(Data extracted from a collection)
********************

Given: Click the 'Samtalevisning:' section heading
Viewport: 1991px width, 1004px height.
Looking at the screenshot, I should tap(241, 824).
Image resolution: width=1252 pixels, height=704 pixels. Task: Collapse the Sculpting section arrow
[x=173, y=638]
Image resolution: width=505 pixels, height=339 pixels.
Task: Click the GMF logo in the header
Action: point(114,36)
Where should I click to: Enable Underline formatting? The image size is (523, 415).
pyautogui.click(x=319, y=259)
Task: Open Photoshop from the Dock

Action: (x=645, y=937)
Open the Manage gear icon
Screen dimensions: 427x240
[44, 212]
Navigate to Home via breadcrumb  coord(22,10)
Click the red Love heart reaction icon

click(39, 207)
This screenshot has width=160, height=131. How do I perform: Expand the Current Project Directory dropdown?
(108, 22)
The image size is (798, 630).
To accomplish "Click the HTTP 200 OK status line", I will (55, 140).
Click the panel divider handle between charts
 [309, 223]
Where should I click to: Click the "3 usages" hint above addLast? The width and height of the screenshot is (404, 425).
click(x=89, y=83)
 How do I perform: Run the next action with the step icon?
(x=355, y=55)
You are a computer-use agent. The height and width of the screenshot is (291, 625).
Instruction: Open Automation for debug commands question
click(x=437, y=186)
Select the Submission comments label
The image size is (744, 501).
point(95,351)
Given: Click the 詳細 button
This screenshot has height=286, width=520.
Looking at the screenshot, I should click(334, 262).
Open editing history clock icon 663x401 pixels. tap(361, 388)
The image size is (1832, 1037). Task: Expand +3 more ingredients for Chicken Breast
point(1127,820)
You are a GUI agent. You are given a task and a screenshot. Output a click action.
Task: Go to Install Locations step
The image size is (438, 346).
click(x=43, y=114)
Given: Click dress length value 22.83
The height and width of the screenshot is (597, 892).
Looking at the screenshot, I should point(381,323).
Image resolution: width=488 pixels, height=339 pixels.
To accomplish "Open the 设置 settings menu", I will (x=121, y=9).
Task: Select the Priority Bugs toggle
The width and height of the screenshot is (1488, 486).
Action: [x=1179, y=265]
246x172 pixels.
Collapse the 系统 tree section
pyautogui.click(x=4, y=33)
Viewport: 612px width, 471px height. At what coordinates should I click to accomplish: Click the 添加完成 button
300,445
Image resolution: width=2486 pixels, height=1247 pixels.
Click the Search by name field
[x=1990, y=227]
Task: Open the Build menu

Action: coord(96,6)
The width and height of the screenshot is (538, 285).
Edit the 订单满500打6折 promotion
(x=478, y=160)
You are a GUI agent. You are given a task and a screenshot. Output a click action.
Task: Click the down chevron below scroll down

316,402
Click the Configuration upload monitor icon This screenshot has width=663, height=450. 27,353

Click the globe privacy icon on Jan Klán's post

********************

→ The task
Reproduce all of the lines above verbatim, with no changes.

→ Problem solution
Given: Click the 'Samtalevisning:' section heading
Viewport: 1991px width, 1004px height.
Looking at the screenshot, I should tap(241, 824).
Image resolution: width=1252 pixels, height=704 pixels. Task: Collapse the Sculpting section arrow
[x=173, y=638]
Image resolution: width=505 pixels, height=339 pixels.
Task: Click the GMF logo in the header
Action: point(114,36)
Where should I click to: Enable Underline formatting? The image size is (523, 415).
pyautogui.click(x=319, y=259)
Task: Open Photoshop from the Dock

Action: (x=645, y=937)
Open the Manage gear icon
Screen dimensions: 427x240
[44, 212]
Navigate to Home via breadcrumb  coord(22,10)
Click the red Love heart reaction icon

click(39, 207)
This screenshot has width=160, height=131. How do I perform: Expand the Current Project Directory dropdown?
(108, 22)
The image size is (798, 630).
To accomplish "Click the HTTP 200 OK status line", I will (55, 140).
Click the panel divider handle between charts
 [309, 223]
Where should I click to: Click the "3 usages" hint above addLast? The width and height of the screenshot is (404, 425).
click(x=89, y=83)
 How do I perform: Run the next action with the step icon?
(x=355, y=55)
You are a computer-use agent. The height and width of the screenshot is (291, 625).
Instruction: Open Automation for debug commands question
click(x=437, y=186)
Select the Submission comments label
The image size is (744, 501).
point(95,351)
Given: Click the 詳細 button
This screenshot has height=286, width=520.
Looking at the screenshot, I should click(334, 262).
Open editing history clock icon 663x401 pixels. tap(361, 388)
The image size is (1832, 1037). Task: Expand +3 more ingredients for Chicken Breast
point(1127,820)
You are a GUI agent. You are given a task and a screenshot. Output a click action.
Task: Go to Install Locations step
The image size is (438, 346).
click(x=43, y=114)
Given: Click dress length value 22.83
The height and width of the screenshot is (597, 892).
Looking at the screenshot, I should point(381,323).
Image resolution: width=488 pixels, height=339 pixels.
To accomplish "Open the 设置 settings menu", I will (x=121, y=9).
Task: Select the Priority Bugs toggle
The width and height of the screenshot is (1488, 486).
Action: [x=1179, y=265]
246x172 pixels.
Collapse the 系统 tree section
pyautogui.click(x=4, y=33)
Viewport: 612px width, 471px height. At what coordinates should I click to accomplish: Click the 添加完成 button
300,445
Image resolution: width=2486 pixels, height=1247 pixels.
Click the Search by name field
[x=1990, y=227]
Task: Open the Build menu

Action: coord(96,6)
The width and height of the screenshot is (538, 285).
Edit the 订单满500打6折 promotion
(x=478, y=160)
You are a GUI agent. You are given a task and a screenshot. Output a click action.
Task: Click the down chevron below scroll down

316,402
Click the Configuration upload monitor icon This screenshot has width=663, height=450. 27,353

Click the globe privacy icon on Jan Klán's post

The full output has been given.